Tchad : le gouvernement face à une motion de défiance de l'opposition | Africatime
Samedi 21 Janvier 2017

Tchad : le gouvernement face à une motion de défiance de l'opposition

Tchad : le gouvernement face à une motion de défiance de l'opposition
(Xinhua 17/11/16)

N'DJAMENA, (Xinhua) -- L'Assemblée nationale tchadienne examinera jeudi une motion de censure contre le gouvernement, initiée par une vingtaine de députés de l'opposition.

Depuis plusieurs mois, le Tchad vit une grave crise financière et économique sans précédent. Pour la résorber, le gouvernement dirigé par Pahimi Padacké Albert, un allié du président Idriss Déby Itno, a pris une quinzaine de mesures d'urgence fin août, afin d'accroitre les recettes publiques, de réduire les charges publiques, et d'améliorer l'efficacité de la dépense publique et le rendement des services de l'Etat.

Une de ces mesures passe mal: la réduction de 80% des indemnités et primes des responsables nommés par décret présidentiel.

Cette réduction, qui a été étendue à 50% à tous les agents de l'administration publique, est à l'origine des grèves qui paralysent les hôpitaux, les écoles et les autres services publics.

Les syndicats qui exigent le retrait de ces mesures ne cessent de répéter que la paupérisation actuelle est la simple résultante d'une "mauvaise gestion au sommet de l'Etat", caractérisée par la multiplication des unités administratives à but clientéliste, les interventions militaires à l'extérieur et le gaspillage des maigres ressources du pays.

La mobilisation sociale est une aubaine pour l'opposition qui conteste la réélection du président Idriss Déby Itno, en avril 2016.

La motion de censure a été déposée par 23 députés de l'opposition le 19 octobre. Dans leur document, ils énumèrent plusieurs griefs: la gestion des revenus pétroliers, l'envoi des soldats tchadiens en intervention dans des territoires étrangers, la crise sociale en cours, etc.

Sur ce dernier point, ils estiment que les mesures prises par le gouvernement pour gérer la crise sociale et économique se sont avérées catastrophiques au point de remettre en cause la paix sociale et la stabilité du pays.

"Les effets collatéraux ont un coût social et financier largement supérieur aux économies attendues, alors qu'il y avait un déficit évident de véritables mesures pour encadrer l'effusion des recettes des finances publiques", précisent les initiateurs de la motion de défiance.

C'est le branle-bas dans la majorité présidentielle. Abdéramane Djanabaille, son porte-parole, a dénoncé des "visées purement politiciennes". Face à cette "motion inopportune", les 108 partis politiques de la majorité présidentielle disent apporter leur "soutien indéfectible" au gouvernement et exhorter la majorité parlementaire à rejeter cette "initiative de déstabilisation".
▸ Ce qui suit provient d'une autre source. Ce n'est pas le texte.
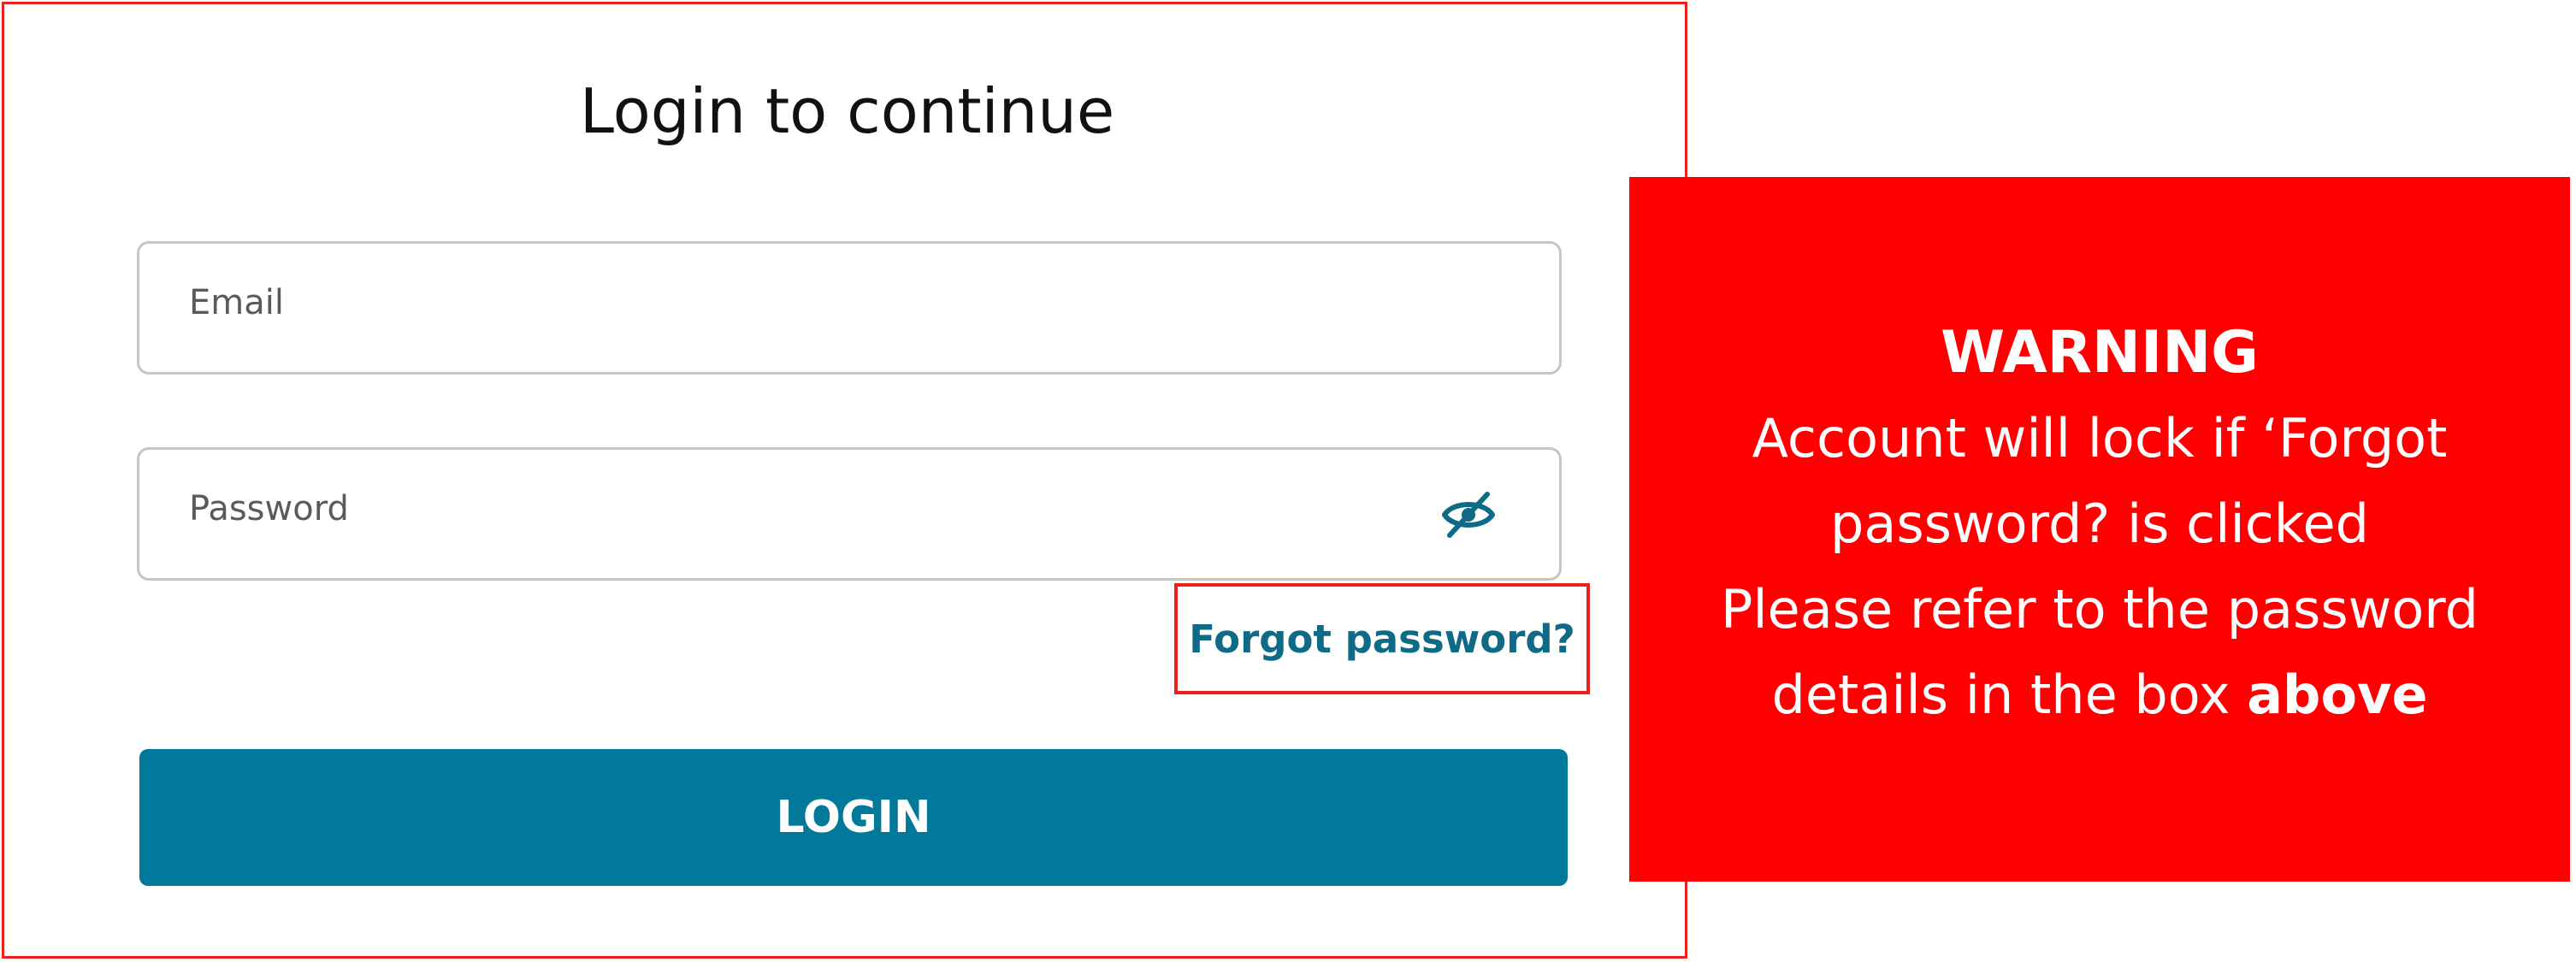 The width and height of the screenshot is (2576, 962). I want to click on warning-line-4-text: details in the box, so click(2010, 695).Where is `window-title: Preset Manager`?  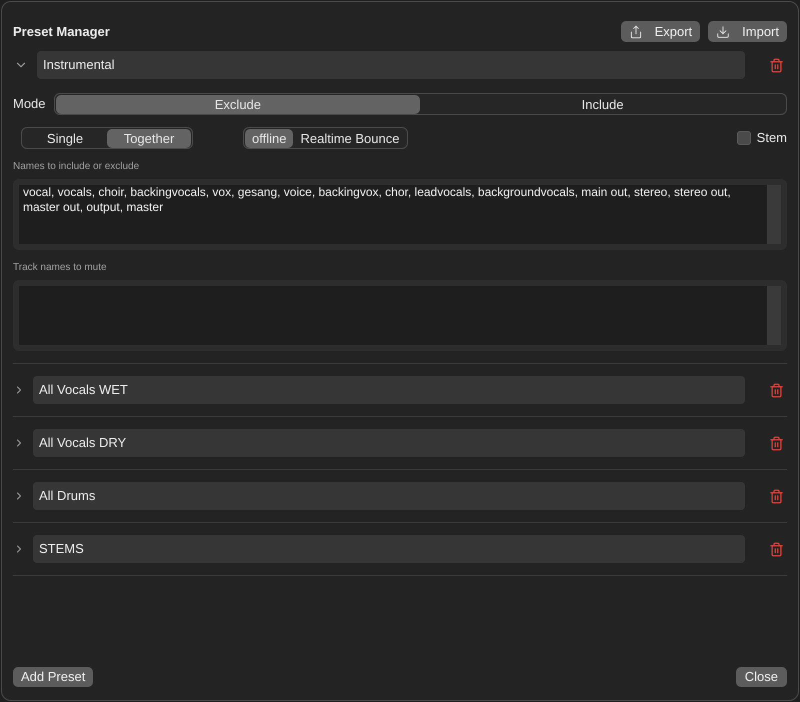
window-title: Preset Manager is located at coordinates (62, 32).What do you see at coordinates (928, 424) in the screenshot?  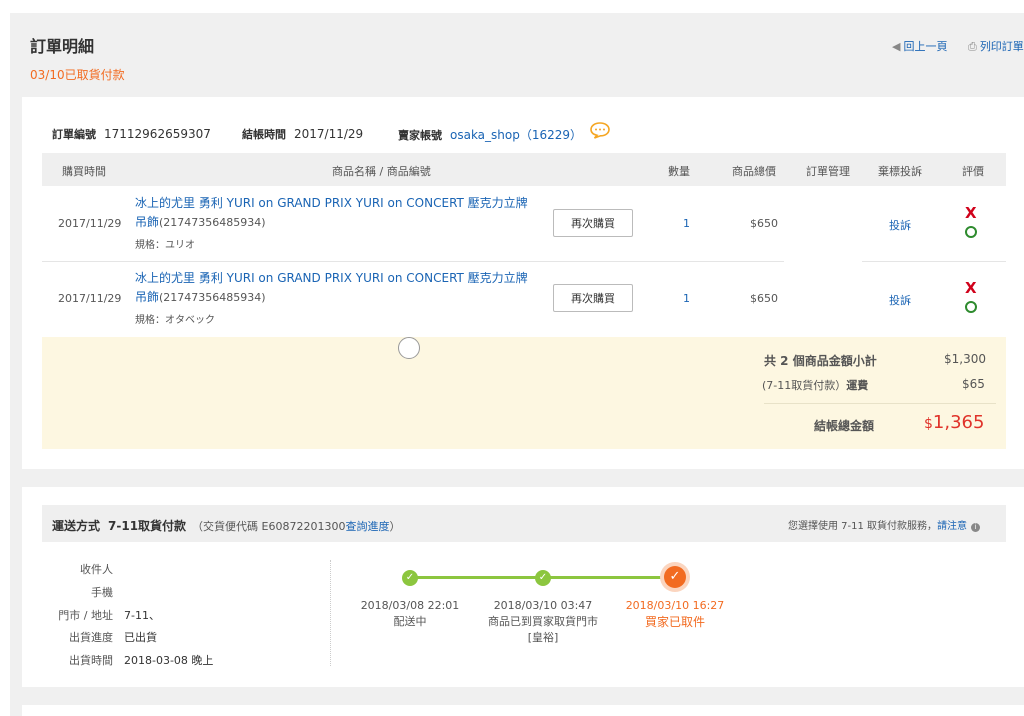 I see `grand-total-currency: $` at bounding box center [928, 424].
Avec un hémicycle majoritairement dominé par le MPS et ses alliés, la motion de censure de l'opposition n'aurait que peu de chance d'aboutir. Mais compte tenu du contexte social très tendu (la politique d'austérité imposée par le gouvernement fait des mécontents même au sein du pouvoir) et du caractère secret du vote, beaucoup d'élus de la majorité pourraient soutenir leurs collègues de l'opposition.

Si la motion de censure est adoptée - ce qui serait une première au Tchad - le Premier ministre devrait remettre au président de la République la démission de son gouvernement, comme l'exige la Constitution. Ce qui provoquerait un séisme politique.

Par ailleurs, l'opposition a prévu de tenir un meeting jeudi dans la capitale pour dénoncer la politique d'austérité imposée par le gouvernement.

Une trentaine de partis qui contestent la réélection du président Idriss Déby Itno avaient créé un Front de l'opposition nouvelle pour l'alternance et le changement (Fonac) pour mener des actions avant et après le 8 août, date de l'investiture du président réélu.

Le 5 novembre, les leaders du Fonac ont annoncé de nouvelles actions: un meeting pour le 17 novembre et une journée ville morte au 22 novembre prochain.

Par un arrêté rendu public ce mardi, le ministre de la Sécurité publique Ahmat Mahamat Bachir a interdit le meeting du Fonac et a appelé toutes les forces de l'ordre, police, gendarmerie et garde nationale et nomade du Tchad à prendre les dispositions nécessaires pour faire appliquer les termes de l'arrêté d'interdiction.

Mercredi, le coordonnateur du Fonac, Saleh Kebzabo, a réaffirmé que le meeting est maintenu.

Beaucoup redoutent des violences. Dès mercredi, des centaines de policiers, gendarmes et gardes nomades sont déployés dans les points stratégiques de la ville et aux alentours du stade d'Abena, dans le VIIème arrondissement, où le meeting est prévu.